Si la pauvreté n’est plus un secret, elle reste incomprise, stigmatisée, snobée dans une société où les réseaux sociaux semblent prôner le bonheur et l’opulence universelle. Comment sortir du cercle vicieux de la pauvreté et rester un parent digne lorsqu’on élève ses enfants dans la précarité ? Le point de vue de Jean-Luc Joiret, directeur de la Maison d’Accueil d’Urgence de l’Ilot ASBL, qui héberge et accompagne les plus démunis.

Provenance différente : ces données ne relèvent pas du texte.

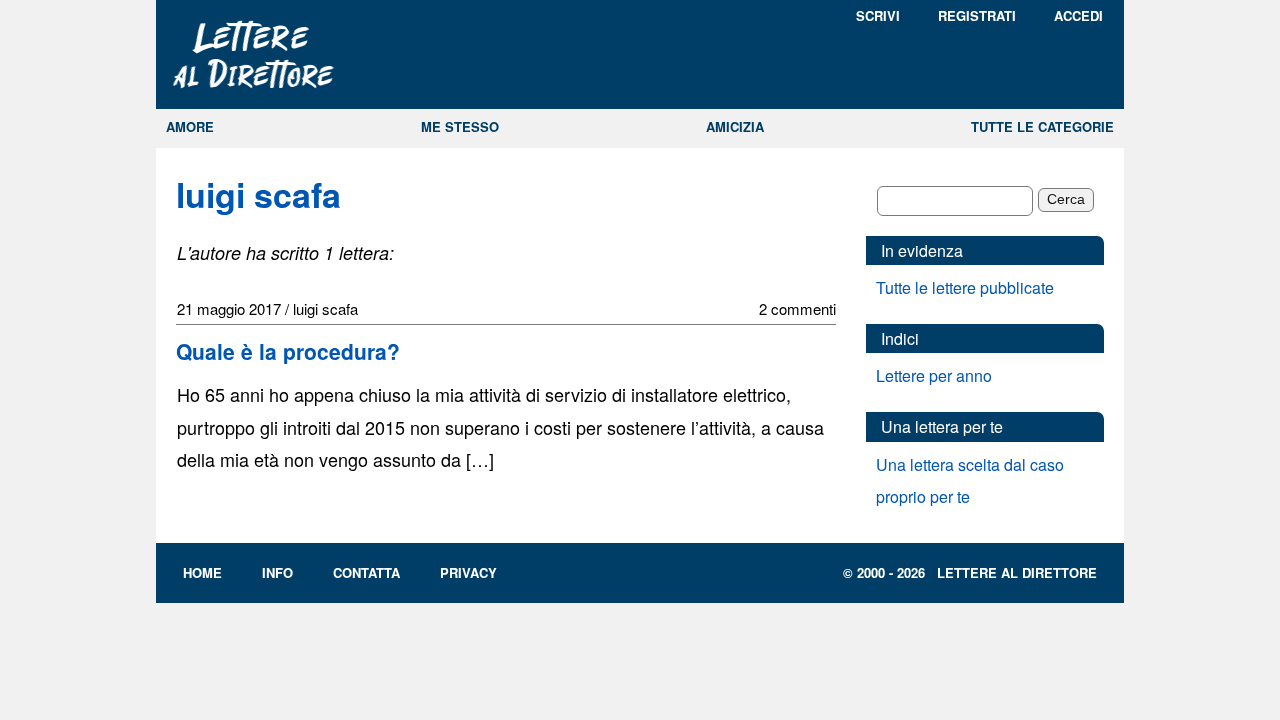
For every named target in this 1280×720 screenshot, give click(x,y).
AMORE (190, 126)
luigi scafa (258, 194)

D’après les derniers chiffres d’Eurostat, 20,8 % de la population belge est menacée de pauvreté ou d’exclusion sociale. Les familles monoparentales sont parmi les plus touchées par cette précarité. Et les enfants en sont les premières victimes : à Bruxelles, on estime que près d’un quart des jeunes de moins de 18 ans vit dans un ménage sans revenus du travail.
Une situation d’autant plus critique qu’elle implique souvent un engrenage négatif, comme l’explique Jean-Luc Joiret, directeur de la Maison d’Accueil d’Urgence de l’Ilot ASBL : « La pauvreté dans un ménage implique souvent une instabilité, de la violence conjugale et familiale. Les enfants se retrouvent au cœur de situations très difficiles à vivre. Lorsqu’un parent se retrouve à la rue, est expulsé ou confronté à des problèmes socio-économiques et qu’il ne parvient pas à assurer le bien-être de ses enfants, il se retrouve dans une situation extrêmement culpabilisante. Il perd totalement confiance en lui et en son rôle de parent. Il se sent stigmatisé comme ‘mauvais parent’ et, indirectement, les enfants ressentent et subissent cela aussi ».

Des aides insuffisantes

D’après le directeur de l’Ilot ASBL, les aides apportées aux familles confrontées à la pauvreté sont largement insuffisantes. « Les services d’aide sont complètement débordés, la pression est importante. Le rôle des politiques devrait être d’augmenter les moyens de ces services, d’établir des balises plus claires pour éviter le surendettement et travailler la prévention à la pauvreté. À titre d’exemple, trouver un service de médiation de dettes qui n’est pas totalement débordé est pratiquement mission impossible, obtenir un logement décent pour une famille qui est à la rue est excessivement compliqué… Sans parler des difficultés de mise à l’emploi, du coût de la vie et des loyers à Bruxelles, qui constituent autant d’obstacles pour ces familles ».

Adieu les clichés

Enrayer le cercle vicieux de la pauvreté n’est donc pas chose aisée. « Les familles les plus précarisées ou les plus stigmatisées ont souvent connu tellement de ruptures et de difficultés qu’elles se sont un peu renfermées sur elles-mêmes et acceptent plus difficilement l’aide extérieure, par crainte qu’on les dévalorise, qu’on leur retire la garde de leurs enfants », explique Jean-Luc Joiret.
« Les parents précarisés sont confrontés à l’image d’une société idéale, de familles parfaites, de parents irréprochables. À l’Ilot, notre but est de casser ces clichés, de leur expliquer qu’être de bons parents ce n’est pas toujours facile, qu’ils en ont les capacités et que les principaux besoins de leurs enfants ne sont pas nécessairement matériels.  Nous ne sommes pas là pour les juger mais pour les aider, leur redonner confiance, leur permettre de revenir à un fonctionnement familial le plus positif possible. »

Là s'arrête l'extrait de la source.